Question

The angular speed of an automobile engine is increased at a constant rate from 1120 rev/min to 2560 rev/min in 13.8 s. (a) What is its angular acceleration in revolutions per minute-squared

Answer 1

Complete Question

The angular speed of an automobile engine is increased at a constant rate from 1120 rev/min to 2560 rev/min in 13.8 s.
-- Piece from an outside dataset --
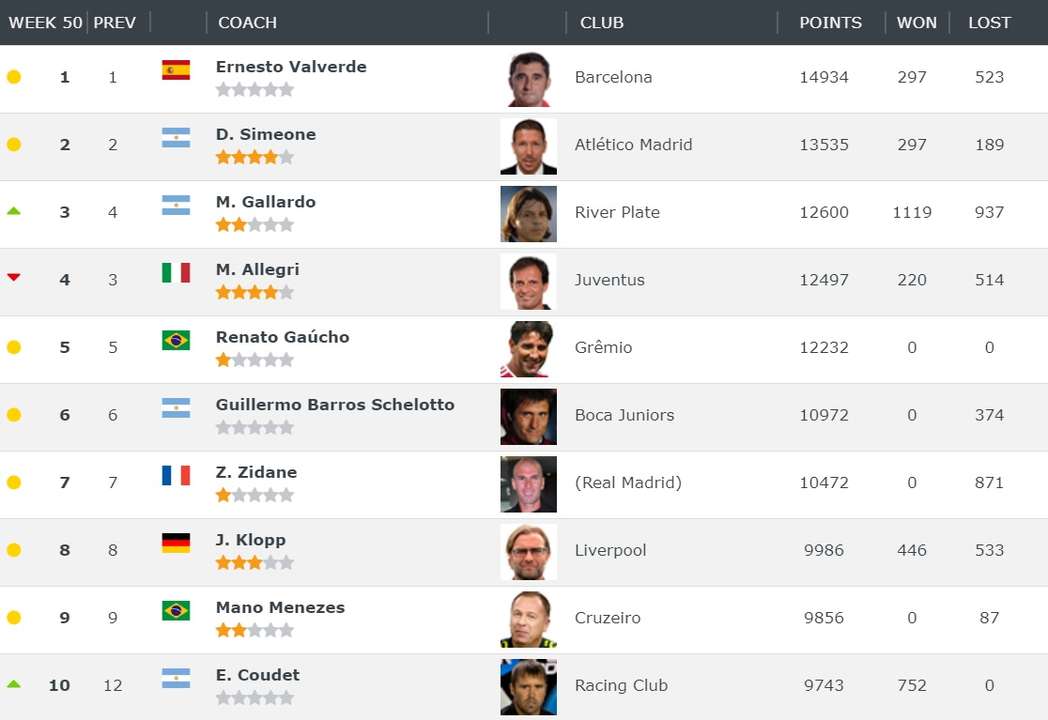Click the Italy flag beside M. Allegri
1048x720 pixels.
176,272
(a) What is its angular acceleration in revolutions per minute-squared

(b) How many revolutions does the engine make during this 20 s interval?

rev

Answer:

a

`\alpha = 6261 \ rev/minutes^2`

b

`\theta = 613 \ revolutions`

Step-by-step explanation:

From the question we are told that

The initial angular speed is
`w_i = 1120 \ rev/minutes`

The angular speed after
`t = 13.8 s = (13.8)/(60 ) = 0.23 \ minutes` is
`w_f = 2560 \ rev/minutes`

The time for revolution considered is
`t_r = 20 \ s = (20)/(60) = 0.333 \ minutes`

Generally the angular acceleration is mathematically represented as

`\alpha = (w_f - w_i )/(t)`

=>
`\alpha = (2560 - 1120 )/(0.23)`

=>
`\alpha = 6261 \ rev/minutes^2`

Generally the number of revolution made is
`t_r = 20 \ s = (20)/(60) = 0.333 \ minutes` is mathematically represented as

`\theta = (1)/(2) * (w_i + w_f)* t`

=>
`\theta = (1)/(2) * (1120+ 2560 )* 0.333`

=>
`\theta = 613 \ revolutions`